By Ben Geman - 07/06/11 08:20 PM EDT
Obama touted increased fuel economy standards and other steps the administration has taken using its existing authorities.
But the White House is also seeking Capitol Hill action on several measures, even though a major energy bill faces tough odds in a divided Congress.
Administration energy goals include $7,500 rebates for purchasing electric vehicles. More broadly, a top White House energy adviser recently suggested that legislation aimed at spurring deployment of electric cars could form the basis for a bipartisan energy compromise.
“I’d like to see robust legislation in Congress that actually took some steps to reduce oil dependency,” Obama said, although he did not provide specifics.
He said oil will remain a major energy source for some time even with a “full throttle” push for clean energy, but added that reducing reliance will have major benefits.

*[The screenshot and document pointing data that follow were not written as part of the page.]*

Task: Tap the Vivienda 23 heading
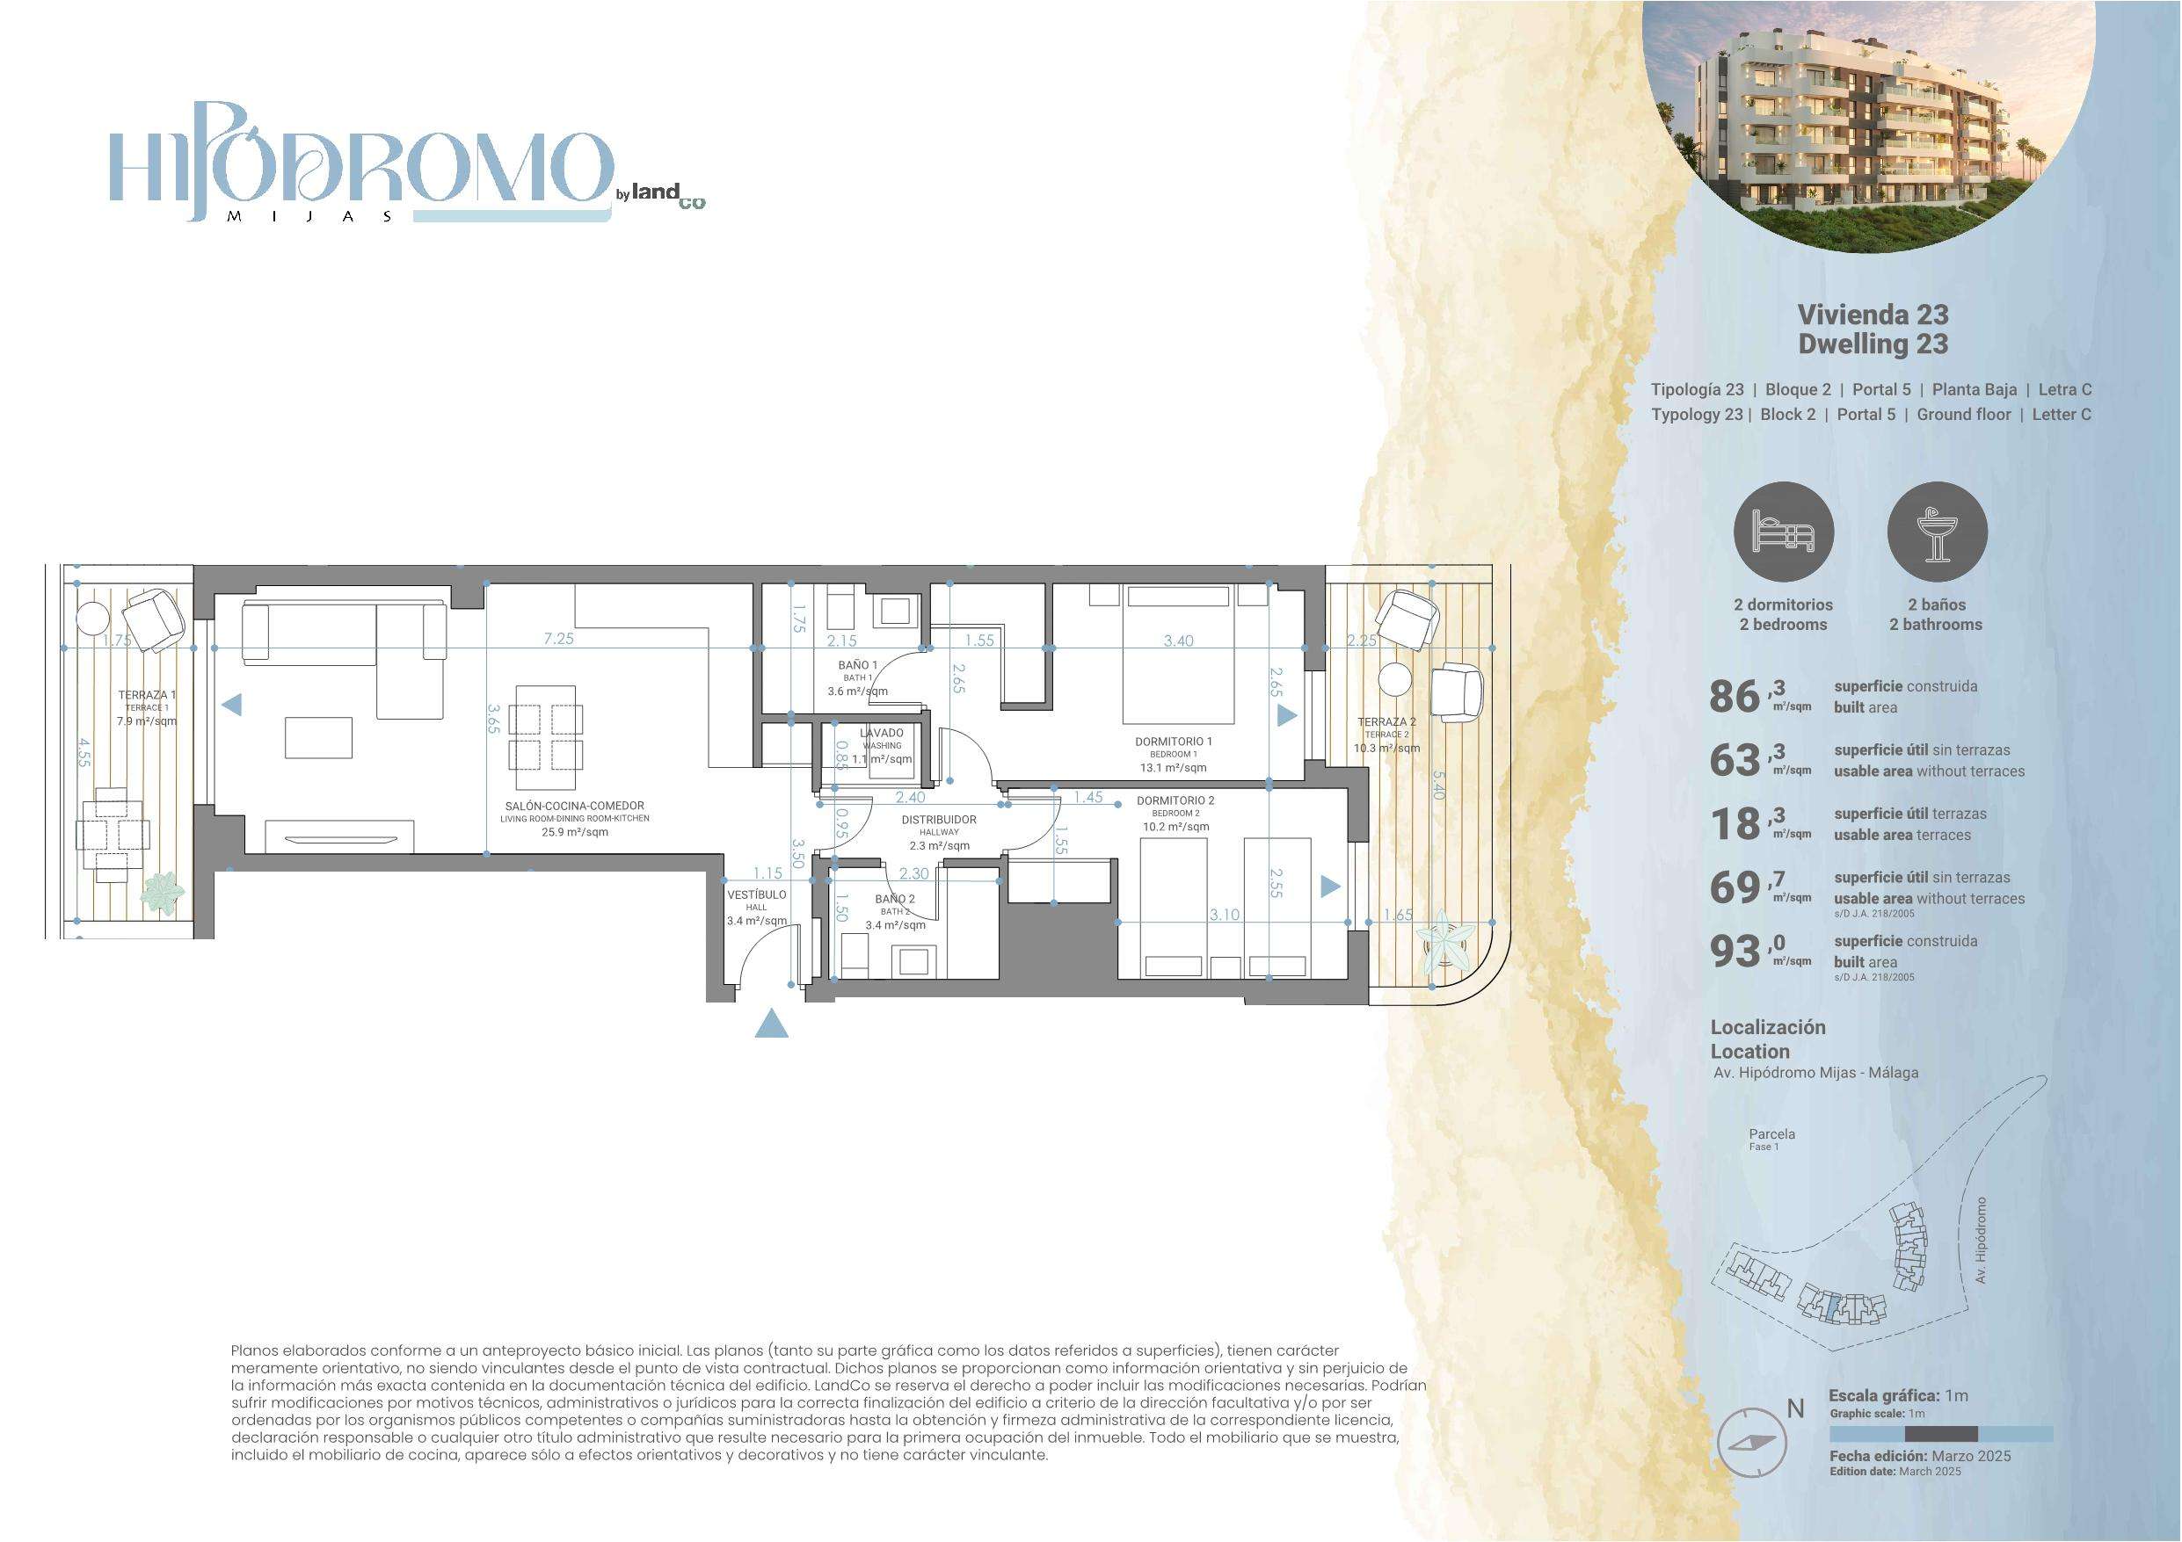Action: coord(1873,315)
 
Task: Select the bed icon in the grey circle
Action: coord(1784,530)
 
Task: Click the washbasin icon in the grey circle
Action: coord(1936,530)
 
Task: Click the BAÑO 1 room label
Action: coord(857,666)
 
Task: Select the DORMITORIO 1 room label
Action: coord(1174,741)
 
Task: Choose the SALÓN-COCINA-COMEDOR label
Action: coord(574,806)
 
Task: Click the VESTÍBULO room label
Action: coord(756,895)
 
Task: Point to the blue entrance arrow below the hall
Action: coord(772,1024)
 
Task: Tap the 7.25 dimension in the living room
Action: coord(559,640)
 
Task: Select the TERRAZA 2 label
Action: coord(1386,722)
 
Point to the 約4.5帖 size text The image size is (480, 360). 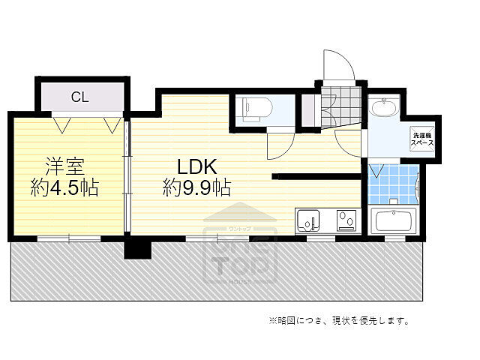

“If we had a goal, or we are just reducing our dependence on oil each year in a staggered set of steps, it would save consumers in their pocketbook, it would make our businesses more efficient and less subject to the whims of the spot oil market, it would make us less vulnerable to the kinds of disruptions that have occurred because of what happened in the Middle East this spring, and it would drastically cut down on our carbon resources,” Obama said.
The White House is also pushing for expanded green energy R&D funding, and a “clean energy standard” that would mandate a major increase in low-carbon power supplies from utilities (a measure that faces especially steep hurdles).